### Aim of the exercise
Copy out the records from the line holding "pdf (656, 1547)" through the line holding "顶部 (170, 2562)", both ends included, leaving every line unchanged.

—————

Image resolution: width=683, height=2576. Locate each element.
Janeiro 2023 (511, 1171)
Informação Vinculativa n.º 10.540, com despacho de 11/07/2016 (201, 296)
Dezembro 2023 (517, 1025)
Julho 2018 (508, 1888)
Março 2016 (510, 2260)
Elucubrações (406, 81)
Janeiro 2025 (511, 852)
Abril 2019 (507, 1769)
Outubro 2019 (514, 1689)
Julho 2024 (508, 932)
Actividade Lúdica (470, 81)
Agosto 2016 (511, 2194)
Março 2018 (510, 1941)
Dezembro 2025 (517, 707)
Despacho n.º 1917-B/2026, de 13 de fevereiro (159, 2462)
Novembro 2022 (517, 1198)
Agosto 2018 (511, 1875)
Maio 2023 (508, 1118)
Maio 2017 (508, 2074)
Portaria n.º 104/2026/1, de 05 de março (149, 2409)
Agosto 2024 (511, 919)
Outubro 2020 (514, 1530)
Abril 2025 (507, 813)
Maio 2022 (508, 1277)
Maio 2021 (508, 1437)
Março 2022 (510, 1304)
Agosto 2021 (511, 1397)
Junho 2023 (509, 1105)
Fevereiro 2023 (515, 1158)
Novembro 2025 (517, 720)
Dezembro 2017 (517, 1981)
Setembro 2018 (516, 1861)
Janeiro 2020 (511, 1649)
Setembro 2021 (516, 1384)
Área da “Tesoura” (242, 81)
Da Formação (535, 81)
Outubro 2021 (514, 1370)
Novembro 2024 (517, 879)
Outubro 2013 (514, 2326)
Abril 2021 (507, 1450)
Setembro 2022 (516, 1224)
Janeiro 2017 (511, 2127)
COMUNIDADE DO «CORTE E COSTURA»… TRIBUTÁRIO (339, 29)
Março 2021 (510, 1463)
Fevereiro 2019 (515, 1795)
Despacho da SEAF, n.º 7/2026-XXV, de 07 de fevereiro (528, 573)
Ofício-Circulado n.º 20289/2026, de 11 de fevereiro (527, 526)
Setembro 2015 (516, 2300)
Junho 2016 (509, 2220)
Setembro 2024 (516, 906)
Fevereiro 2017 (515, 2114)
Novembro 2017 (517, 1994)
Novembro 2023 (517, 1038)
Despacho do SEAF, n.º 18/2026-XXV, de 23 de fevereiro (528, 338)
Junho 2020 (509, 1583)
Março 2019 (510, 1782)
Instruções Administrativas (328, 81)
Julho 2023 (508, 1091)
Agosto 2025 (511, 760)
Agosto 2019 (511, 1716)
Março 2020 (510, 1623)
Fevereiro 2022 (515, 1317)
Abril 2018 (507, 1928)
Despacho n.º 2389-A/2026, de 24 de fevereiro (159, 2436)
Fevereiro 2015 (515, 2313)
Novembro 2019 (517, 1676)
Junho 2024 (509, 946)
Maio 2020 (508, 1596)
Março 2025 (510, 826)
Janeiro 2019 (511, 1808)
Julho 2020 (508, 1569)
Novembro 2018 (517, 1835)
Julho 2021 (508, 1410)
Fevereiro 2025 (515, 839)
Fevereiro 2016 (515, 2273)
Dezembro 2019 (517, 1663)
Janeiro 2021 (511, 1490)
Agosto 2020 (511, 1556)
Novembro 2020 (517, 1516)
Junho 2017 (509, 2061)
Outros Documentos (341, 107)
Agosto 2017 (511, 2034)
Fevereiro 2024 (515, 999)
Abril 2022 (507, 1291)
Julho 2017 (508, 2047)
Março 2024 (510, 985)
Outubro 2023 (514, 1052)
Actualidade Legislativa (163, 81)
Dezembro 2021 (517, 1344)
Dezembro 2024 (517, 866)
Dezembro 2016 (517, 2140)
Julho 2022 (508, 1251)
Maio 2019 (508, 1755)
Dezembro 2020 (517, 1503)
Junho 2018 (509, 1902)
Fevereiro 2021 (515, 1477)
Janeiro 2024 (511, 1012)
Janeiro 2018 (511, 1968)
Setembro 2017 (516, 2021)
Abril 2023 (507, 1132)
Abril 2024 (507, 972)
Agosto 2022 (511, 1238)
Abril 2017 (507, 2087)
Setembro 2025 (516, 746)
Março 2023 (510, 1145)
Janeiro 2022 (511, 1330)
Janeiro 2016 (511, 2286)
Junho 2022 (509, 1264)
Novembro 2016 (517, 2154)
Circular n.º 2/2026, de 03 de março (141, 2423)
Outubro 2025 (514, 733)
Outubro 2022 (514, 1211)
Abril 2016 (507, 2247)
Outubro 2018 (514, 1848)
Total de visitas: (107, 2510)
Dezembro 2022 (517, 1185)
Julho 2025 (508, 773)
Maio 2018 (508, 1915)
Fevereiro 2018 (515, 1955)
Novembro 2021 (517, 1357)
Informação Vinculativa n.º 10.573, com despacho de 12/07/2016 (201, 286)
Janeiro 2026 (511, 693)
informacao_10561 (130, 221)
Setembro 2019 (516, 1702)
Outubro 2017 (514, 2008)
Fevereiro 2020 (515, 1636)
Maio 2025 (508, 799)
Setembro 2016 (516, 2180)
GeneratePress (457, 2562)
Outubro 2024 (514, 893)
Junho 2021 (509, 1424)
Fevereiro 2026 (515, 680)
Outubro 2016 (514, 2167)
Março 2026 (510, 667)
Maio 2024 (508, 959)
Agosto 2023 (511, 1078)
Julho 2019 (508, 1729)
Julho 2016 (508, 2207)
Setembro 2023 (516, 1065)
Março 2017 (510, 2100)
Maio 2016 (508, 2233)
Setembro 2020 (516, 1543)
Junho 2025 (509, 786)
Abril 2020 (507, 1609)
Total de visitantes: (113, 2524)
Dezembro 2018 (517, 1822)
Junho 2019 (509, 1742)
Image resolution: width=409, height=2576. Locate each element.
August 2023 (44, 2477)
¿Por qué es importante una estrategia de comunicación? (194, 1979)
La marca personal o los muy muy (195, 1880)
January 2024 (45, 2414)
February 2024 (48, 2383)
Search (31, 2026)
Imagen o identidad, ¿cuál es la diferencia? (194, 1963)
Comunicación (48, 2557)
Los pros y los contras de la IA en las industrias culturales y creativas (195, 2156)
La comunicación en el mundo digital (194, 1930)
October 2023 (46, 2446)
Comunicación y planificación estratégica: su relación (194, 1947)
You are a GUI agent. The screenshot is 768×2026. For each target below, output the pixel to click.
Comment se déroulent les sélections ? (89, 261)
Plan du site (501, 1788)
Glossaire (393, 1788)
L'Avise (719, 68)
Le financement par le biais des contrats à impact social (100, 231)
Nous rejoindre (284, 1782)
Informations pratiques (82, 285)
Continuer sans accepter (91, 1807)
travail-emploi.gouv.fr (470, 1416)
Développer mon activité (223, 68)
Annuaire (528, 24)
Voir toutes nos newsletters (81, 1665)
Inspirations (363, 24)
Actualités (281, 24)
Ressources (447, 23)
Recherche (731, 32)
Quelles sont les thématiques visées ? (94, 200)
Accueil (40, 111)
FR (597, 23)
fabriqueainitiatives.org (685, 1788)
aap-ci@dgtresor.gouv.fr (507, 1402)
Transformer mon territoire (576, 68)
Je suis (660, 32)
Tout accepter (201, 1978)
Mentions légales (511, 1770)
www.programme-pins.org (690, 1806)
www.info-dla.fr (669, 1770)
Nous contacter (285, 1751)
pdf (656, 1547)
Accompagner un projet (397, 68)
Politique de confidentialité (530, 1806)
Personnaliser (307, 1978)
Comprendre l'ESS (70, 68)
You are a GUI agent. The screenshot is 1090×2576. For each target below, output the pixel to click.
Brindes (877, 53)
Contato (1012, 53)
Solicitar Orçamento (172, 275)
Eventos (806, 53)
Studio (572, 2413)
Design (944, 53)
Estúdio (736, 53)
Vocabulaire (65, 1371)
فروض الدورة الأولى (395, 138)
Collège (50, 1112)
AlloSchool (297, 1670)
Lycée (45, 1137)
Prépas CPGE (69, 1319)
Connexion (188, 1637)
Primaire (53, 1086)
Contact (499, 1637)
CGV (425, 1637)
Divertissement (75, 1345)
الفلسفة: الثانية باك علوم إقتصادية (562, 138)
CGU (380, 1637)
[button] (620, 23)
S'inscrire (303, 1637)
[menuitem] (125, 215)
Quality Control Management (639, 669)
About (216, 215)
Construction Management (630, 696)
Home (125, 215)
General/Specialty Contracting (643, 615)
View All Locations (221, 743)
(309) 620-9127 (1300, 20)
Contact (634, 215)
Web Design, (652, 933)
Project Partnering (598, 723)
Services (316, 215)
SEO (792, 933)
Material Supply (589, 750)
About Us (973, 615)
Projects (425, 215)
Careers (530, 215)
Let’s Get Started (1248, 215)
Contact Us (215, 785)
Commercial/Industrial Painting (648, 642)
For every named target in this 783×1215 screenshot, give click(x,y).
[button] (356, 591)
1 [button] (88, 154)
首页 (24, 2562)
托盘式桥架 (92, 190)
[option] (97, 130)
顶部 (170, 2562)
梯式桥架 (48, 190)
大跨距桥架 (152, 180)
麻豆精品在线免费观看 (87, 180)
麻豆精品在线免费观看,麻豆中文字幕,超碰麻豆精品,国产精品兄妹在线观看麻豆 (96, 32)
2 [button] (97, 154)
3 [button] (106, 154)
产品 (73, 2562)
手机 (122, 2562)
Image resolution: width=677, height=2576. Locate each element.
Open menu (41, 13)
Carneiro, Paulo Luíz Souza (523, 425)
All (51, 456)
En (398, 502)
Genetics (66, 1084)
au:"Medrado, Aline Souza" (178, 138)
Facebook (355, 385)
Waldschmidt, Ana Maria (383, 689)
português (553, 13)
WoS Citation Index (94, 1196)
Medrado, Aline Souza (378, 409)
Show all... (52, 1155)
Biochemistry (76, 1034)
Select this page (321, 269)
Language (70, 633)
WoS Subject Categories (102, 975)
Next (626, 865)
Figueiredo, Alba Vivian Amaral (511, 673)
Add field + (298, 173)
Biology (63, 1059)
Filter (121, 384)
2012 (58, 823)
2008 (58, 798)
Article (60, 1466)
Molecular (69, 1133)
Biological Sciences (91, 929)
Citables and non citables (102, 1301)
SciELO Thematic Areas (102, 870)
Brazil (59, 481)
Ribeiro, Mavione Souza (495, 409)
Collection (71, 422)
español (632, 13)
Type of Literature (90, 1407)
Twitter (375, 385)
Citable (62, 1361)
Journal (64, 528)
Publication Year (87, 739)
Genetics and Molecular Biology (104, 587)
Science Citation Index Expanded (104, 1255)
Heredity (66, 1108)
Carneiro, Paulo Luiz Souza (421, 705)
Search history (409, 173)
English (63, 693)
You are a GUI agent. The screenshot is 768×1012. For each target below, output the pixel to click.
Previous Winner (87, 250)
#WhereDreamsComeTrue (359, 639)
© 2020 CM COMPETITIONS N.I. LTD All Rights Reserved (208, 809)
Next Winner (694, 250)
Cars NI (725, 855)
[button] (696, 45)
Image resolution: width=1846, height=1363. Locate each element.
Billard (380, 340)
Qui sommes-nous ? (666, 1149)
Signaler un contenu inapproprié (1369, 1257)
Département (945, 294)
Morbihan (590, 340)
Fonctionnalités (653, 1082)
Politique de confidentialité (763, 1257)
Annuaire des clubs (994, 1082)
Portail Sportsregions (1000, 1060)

—————

### Written solution
pdf (656, 1547)
Accompagner un projet (397, 68)
Politique de confidentialité (530, 1806)
Personnaliser (307, 1978)
Comprendre l'ESS (70, 68)
You are a GUI agent. The screenshot is 1090×2576. For each target below, output the pixel to click.
Brindes (877, 53)
Contato (1012, 53)
Solicitar Orçamento (172, 275)
Eventos (806, 53)
Studio (572, 2413)
Design (944, 53)
Estúdio (736, 53)
Vocabulaire (65, 1371)
فروض الدورة الأولى (395, 138)
Collège (50, 1112)
AlloSchool (297, 1670)
Lycée (45, 1137)
Prépas CPGE (69, 1319)
Connexion (188, 1637)
Primaire (53, 1086)
Contact (499, 1637)
CGV (425, 1637)
Divertissement (75, 1345)
الفلسفة: الثانية باك علوم إقتصادية (562, 138)
CGU (380, 1637)
[button] (620, 23)
S'inscrire (303, 1637)
[menuitem] (125, 215)
Quality Control Management (639, 669)
About (216, 215)
Construction Management (630, 696)
Home (125, 215)
General/Specialty Contracting (643, 615)
View All Locations (221, 743)
(309) 620-9127 (1300, 20)
Contact (634, 215)
Web Design, (652, 933)
Project Partnering (598, 723)
Services (316, 215)
SEO (792, 933)
Material Supply (589, 750)
About Us (973, 615)
Projects (425, 215)
Careers (530, 215)
Let’s Get Started (1248, 215)
Contact Us (215, 785)
Commercial/Industrial Painting (648, 642)
For every named target in this 783×1215 screenshot, give click(x,y).
[button] (356, 591)
1 [button] (88, 154)
首页 (24, 2562)
托盘式桥架 (92, 190)
[option] (97, 130)
顶部 (170, 2562)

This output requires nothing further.